Even simply sharing that you've seen the same thing can be validating.  "Yes, I saw that, as well..." lets others know that the IOC they found is being seen by others, and is valid.  When I read the Art of Memory Forensics, and read about the indicator for the use of a credential theft tool, I could have left it at that.  Instead, I created a RegRipper plugin and looked for that indicator on cases I worked, and found a great deal of validation for the indicator...and I shared that with one of the book authors.  "Yes, I'm seeing that, as well..." is validating, and "...and I'm also seeing this other indicator..." serves to move the community forward.

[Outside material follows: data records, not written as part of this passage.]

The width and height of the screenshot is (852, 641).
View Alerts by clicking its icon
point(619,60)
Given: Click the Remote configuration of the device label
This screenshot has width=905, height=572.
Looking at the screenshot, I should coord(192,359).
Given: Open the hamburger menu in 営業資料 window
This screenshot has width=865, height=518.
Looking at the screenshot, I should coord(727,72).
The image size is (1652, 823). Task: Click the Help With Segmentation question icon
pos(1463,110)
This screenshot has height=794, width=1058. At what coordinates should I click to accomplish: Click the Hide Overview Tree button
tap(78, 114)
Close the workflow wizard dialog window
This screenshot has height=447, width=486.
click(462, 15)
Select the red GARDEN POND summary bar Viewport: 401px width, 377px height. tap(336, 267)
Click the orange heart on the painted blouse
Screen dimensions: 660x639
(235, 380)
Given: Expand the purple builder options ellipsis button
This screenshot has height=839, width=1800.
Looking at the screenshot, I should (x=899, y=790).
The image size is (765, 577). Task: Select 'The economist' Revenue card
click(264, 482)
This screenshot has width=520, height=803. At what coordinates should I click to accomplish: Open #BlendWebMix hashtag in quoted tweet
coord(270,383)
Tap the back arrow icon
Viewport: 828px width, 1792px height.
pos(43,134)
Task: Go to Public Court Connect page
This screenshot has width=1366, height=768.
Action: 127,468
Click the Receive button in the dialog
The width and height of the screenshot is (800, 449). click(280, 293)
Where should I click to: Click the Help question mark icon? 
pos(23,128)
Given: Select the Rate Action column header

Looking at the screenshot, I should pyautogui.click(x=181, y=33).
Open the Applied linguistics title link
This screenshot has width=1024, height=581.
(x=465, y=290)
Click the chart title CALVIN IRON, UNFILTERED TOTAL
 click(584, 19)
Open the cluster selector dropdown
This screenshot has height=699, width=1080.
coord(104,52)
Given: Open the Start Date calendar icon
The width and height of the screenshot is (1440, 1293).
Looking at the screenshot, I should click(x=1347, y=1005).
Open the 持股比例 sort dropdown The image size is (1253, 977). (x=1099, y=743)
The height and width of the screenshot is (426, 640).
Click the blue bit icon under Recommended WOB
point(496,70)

If you're not seeing blog posts about stuff that you are interested in, reach out and ask someone.  Sitting behind your laptop and wondering, "...why doesn't anyone post about their analysis process?" doesn't inherently lend itself to people posting about their analysis process.  Corey's post about his process, I've done it, Mari's done it...if this is something you like to see, reach out to someone and ask them, "hey, could you post your thoughts/process regarding X?"

As Grayson said, get out and network.  Engage with others in the industry.  Reading a blog is passive, and isn't interacting.  How difficult is it to read a blog post, think about it, and then contact the author with a question, or post a comment (if the author has comments enabled)?   Or link to that blog in a post of your own.

Not seeing content that you're interested in in the blogs you follow?  Start your own blog.  Reach out to the authors of the blogs you follow, and either comment on their blogs or email them directly, and share your thoughts.  Be willing to refine or elaborate on your thoughts, offering clarity.  If you are interested in how someone would perform a specific analysis task, be willing to offer up and share data.  It doesn't matter how new you are to the industry, or if you've been in the industry for 15 years...there's always something new that can be shared, whether it's data, or even just a perspective.

Blogging is a great way to organize your thoughts, provide context, and to practice writing.  Who knows, you may also end up learning something in the long run.  I know I have.